* **What the task requires**:
Could you say how many lines below contain the word "product"? Give the number with no other text.

Dataset records
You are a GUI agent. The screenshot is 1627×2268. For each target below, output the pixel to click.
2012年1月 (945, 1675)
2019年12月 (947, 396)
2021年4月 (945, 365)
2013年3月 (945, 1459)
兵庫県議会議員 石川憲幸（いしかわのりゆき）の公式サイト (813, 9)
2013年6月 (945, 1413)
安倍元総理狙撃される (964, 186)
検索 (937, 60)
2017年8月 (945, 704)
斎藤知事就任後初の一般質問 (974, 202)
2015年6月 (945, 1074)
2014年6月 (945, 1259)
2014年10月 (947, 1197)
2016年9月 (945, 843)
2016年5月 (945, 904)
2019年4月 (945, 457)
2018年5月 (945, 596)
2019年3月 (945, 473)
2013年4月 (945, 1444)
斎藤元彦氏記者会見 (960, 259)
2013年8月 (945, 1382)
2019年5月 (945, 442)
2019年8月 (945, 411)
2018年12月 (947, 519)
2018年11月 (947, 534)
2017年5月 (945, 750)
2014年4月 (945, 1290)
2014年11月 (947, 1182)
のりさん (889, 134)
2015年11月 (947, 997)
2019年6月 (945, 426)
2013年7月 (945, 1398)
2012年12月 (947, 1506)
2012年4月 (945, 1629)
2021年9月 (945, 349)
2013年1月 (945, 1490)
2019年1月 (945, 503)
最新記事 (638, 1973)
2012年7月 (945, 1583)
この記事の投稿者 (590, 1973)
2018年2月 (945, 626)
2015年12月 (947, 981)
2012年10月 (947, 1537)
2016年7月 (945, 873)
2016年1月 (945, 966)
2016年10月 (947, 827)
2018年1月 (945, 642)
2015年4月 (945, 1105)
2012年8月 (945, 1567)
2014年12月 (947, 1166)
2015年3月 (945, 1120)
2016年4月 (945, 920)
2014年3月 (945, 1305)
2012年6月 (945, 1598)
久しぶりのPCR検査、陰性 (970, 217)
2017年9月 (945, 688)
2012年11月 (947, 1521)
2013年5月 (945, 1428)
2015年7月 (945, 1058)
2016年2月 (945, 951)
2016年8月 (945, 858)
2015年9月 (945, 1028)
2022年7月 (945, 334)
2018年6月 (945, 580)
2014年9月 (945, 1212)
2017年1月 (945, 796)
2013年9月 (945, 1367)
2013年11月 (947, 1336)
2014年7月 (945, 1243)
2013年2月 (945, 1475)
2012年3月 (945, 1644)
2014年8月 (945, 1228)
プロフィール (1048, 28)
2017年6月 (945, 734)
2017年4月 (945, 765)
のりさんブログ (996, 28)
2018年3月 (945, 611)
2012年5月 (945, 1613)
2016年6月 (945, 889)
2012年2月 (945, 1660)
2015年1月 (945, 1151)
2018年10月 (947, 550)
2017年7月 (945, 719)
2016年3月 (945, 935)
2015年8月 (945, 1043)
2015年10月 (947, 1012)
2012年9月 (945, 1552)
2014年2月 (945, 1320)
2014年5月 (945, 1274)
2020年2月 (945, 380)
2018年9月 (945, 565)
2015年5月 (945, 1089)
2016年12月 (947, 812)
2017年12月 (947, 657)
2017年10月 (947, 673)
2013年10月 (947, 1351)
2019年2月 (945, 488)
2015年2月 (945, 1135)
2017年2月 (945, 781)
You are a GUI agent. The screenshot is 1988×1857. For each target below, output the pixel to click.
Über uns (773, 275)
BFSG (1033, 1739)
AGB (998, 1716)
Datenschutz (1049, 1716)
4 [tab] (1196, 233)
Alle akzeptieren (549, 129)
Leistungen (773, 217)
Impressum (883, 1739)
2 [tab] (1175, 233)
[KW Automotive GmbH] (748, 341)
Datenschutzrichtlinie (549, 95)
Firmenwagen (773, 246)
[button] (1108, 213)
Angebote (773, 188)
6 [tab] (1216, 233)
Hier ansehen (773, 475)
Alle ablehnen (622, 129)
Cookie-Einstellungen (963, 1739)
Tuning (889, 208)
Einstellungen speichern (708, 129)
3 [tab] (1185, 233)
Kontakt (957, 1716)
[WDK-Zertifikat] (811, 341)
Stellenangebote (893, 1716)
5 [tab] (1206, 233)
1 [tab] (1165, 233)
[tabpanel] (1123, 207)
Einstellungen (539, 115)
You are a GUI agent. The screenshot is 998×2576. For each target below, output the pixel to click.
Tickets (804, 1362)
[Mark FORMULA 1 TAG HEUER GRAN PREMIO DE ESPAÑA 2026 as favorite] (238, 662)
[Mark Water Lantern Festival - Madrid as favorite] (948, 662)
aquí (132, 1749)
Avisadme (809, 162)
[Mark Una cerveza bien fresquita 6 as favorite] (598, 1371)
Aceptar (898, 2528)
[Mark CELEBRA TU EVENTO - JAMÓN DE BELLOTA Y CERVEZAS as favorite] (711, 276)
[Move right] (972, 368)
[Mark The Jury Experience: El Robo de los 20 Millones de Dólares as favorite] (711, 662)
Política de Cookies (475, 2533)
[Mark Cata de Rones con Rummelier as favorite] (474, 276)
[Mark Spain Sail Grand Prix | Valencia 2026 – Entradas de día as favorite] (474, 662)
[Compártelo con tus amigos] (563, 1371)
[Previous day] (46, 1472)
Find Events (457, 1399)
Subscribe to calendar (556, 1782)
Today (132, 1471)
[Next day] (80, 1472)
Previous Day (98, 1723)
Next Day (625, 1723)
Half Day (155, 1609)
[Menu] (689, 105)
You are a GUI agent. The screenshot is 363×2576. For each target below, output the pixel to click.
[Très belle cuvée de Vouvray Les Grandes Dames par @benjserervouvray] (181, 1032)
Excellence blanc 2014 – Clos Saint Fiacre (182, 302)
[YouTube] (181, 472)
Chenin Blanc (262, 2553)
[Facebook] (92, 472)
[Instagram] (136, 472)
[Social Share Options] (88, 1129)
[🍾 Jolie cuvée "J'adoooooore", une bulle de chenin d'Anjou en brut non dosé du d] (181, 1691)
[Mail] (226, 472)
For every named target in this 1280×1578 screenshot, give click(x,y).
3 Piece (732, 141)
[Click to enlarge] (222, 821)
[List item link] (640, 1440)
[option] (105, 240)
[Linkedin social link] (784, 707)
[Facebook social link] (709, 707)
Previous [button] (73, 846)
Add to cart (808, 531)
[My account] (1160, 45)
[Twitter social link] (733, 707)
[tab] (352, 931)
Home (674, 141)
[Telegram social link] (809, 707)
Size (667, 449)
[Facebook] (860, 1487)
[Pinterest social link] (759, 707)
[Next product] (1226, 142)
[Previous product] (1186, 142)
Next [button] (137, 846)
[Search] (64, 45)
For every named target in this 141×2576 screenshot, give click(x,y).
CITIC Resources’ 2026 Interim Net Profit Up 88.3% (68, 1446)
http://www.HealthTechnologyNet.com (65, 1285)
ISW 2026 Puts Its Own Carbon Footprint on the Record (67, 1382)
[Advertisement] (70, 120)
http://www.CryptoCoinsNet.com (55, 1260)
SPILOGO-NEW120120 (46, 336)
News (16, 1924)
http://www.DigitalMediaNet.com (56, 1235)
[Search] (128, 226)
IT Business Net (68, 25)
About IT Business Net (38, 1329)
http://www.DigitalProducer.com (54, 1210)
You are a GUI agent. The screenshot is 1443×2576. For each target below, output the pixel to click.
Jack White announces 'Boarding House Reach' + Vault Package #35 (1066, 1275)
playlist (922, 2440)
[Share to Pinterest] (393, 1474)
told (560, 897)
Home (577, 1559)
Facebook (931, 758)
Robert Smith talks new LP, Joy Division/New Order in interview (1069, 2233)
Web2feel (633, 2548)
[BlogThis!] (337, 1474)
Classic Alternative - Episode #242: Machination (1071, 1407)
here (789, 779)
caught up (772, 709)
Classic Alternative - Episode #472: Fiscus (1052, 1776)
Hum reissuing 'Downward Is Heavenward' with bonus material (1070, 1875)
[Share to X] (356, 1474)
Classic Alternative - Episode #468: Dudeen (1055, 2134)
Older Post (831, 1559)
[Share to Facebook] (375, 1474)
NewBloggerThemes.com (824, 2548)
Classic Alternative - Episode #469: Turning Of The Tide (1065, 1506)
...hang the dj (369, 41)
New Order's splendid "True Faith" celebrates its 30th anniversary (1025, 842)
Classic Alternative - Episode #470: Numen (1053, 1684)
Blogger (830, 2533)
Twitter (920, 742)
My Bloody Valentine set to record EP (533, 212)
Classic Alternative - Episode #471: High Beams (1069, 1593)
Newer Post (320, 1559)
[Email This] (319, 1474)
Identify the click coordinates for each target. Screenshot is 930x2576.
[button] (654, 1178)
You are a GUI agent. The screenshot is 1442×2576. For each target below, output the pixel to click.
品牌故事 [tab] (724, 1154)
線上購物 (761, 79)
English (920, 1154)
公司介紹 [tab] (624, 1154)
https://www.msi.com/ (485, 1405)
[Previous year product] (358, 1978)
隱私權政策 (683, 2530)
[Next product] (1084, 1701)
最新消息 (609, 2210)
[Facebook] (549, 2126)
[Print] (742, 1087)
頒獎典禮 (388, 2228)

* **Solution to this problem**:
4